- Born: January 10, 1961
- Died: March 16, 2018 (aged 57) Denver, Colorado
- Education: Harvard, B.A. Harvard Business School M.B.A. 1990
- Occupation: Media executive
- Years active: 23 years
- Employer: Time Warner
- Spouse: Guy Garcia
- Awards: Crain's NY Business 100 Most Powerful Minority Business Leaders Hispanic Heritage Award 2002 Hispanic Scholarship Alumni Hall of Fame

= Lisa Garcia Quiroz =

Lisa Garcia Quiroz (January 10, 1961 – March 16, 2018) was an American business executive at Time Warner who oversaw its charitable foundation and philanthropic activity and corporate responsibility departments. She served as the media enterprise's first chief diversity officer and founder of the content incubator OneFifty. Quiroz also served as president of the Time Warner Foundation.

Quiroz created and launched Time Inc.'s People en Español, recognized by Adweek Magazine in 2001 and 2002 for circulation growth.
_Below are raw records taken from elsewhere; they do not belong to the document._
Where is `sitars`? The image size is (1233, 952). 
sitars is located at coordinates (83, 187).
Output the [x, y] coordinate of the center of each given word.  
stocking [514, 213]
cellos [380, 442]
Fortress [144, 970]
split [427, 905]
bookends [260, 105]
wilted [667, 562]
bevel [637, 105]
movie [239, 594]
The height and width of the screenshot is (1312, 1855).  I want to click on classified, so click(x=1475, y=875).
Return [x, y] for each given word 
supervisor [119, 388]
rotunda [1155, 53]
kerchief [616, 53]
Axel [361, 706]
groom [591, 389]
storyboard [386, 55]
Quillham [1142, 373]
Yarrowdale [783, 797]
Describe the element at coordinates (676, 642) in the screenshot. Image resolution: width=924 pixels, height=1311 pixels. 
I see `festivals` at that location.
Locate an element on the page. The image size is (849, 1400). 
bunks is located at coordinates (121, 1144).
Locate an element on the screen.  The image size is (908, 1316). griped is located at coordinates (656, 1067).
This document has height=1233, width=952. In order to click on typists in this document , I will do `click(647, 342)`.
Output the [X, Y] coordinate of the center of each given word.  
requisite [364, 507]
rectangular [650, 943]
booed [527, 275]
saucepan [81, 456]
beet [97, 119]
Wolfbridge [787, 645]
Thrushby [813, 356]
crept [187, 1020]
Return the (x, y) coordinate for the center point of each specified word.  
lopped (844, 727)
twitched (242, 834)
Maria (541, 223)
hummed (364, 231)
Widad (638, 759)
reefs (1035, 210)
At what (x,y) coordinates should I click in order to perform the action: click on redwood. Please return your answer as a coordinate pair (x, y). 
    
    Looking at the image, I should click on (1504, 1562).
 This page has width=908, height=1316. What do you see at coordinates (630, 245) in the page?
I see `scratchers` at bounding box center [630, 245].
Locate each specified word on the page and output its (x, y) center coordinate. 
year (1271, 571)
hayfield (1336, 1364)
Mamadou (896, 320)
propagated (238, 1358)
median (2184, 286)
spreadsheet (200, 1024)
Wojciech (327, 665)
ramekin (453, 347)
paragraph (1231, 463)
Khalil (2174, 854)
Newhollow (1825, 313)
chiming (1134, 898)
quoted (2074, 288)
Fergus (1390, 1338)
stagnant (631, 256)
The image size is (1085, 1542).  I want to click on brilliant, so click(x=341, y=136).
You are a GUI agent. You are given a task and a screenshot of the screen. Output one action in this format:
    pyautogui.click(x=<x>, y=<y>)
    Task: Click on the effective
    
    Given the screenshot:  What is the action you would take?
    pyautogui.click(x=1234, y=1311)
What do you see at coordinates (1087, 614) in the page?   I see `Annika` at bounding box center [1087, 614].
She also created and launched a spin-off publication of Time Magazine, entitled Time for Kids, a magazine geared to children in classrooms which achieved a circulation of over 3.5 million. She served on a number of nonprofit boards including the Public Theater, the Corporation for National and Community Service and the Hispanic Scholarship Fund. She was nominated by American president Barack Obama in 2010 to serve as a director for the Corporation for National and Community Service and was appointed by New York City mayor Michael Bloomberg to serve on the city's Commission on Human Rights. In 2016, she was named one of Black Enterprise's Top Executives in Corporate Diversity.

== Personal life ==
Quiroz graduated from Harvard University and Harvard Business School with a Masters in Business Administration. In 2010, Quiroz married author Guy Garcia. She was of Mexican and Puerto Rican ancestry. She died on March 16, 2018, at the age of 57 from pancreatic cancer.